▶ **Task statement**
Switch each "Select" in the listing below to "Choose", keep every other part of the lines unchanged, and leave the pictures out of the reproduced lines.
____ Records to process
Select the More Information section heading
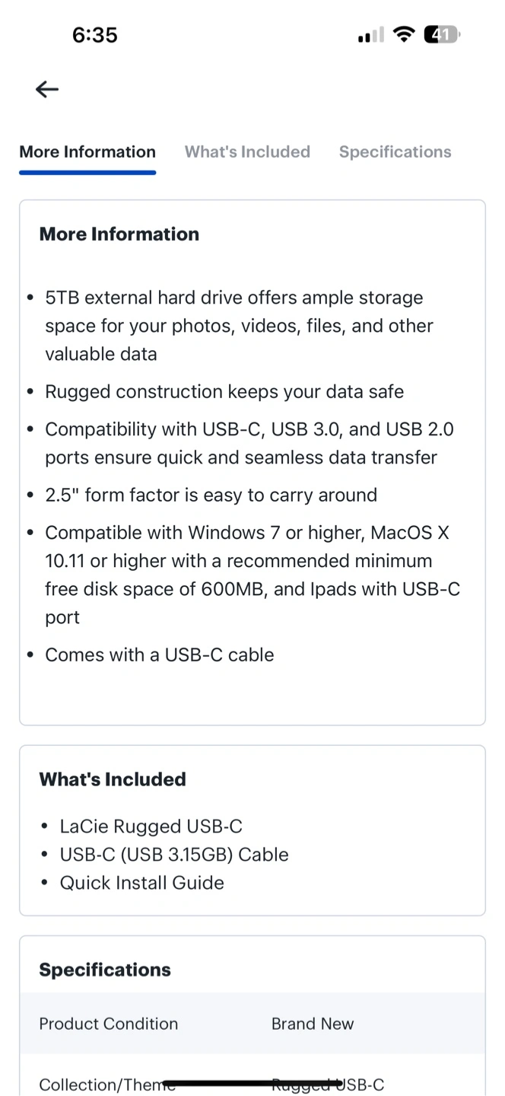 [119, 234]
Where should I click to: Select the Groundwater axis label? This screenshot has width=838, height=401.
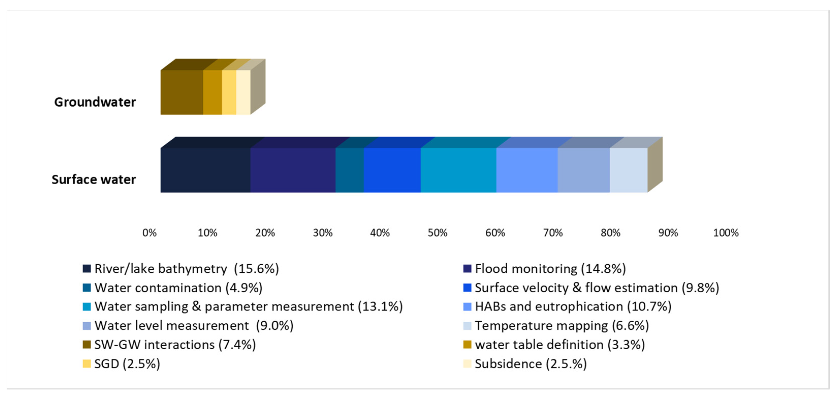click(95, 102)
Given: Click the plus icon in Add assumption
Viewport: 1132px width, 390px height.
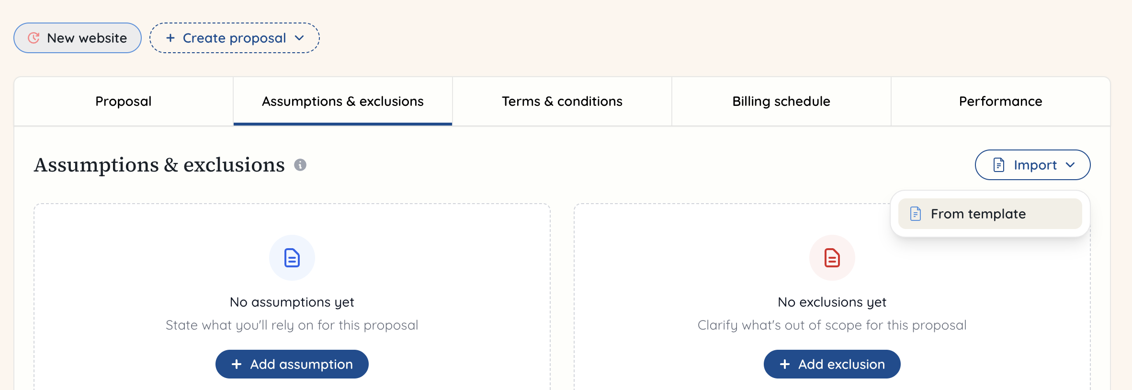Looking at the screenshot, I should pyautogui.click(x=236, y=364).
________
▶ **Output of the task**
Choose the More Information section heading
 [119, 234]
Where should I click to: Choose the Groundwater axis label? This screenshot has width=838, height=401.
click(95, 102)
Given: Click the plus icon in Add assumption
Viewport: 1132px width, 390px height.
Looking at the screenshot, I should pyautogui.click(x=236, y=364).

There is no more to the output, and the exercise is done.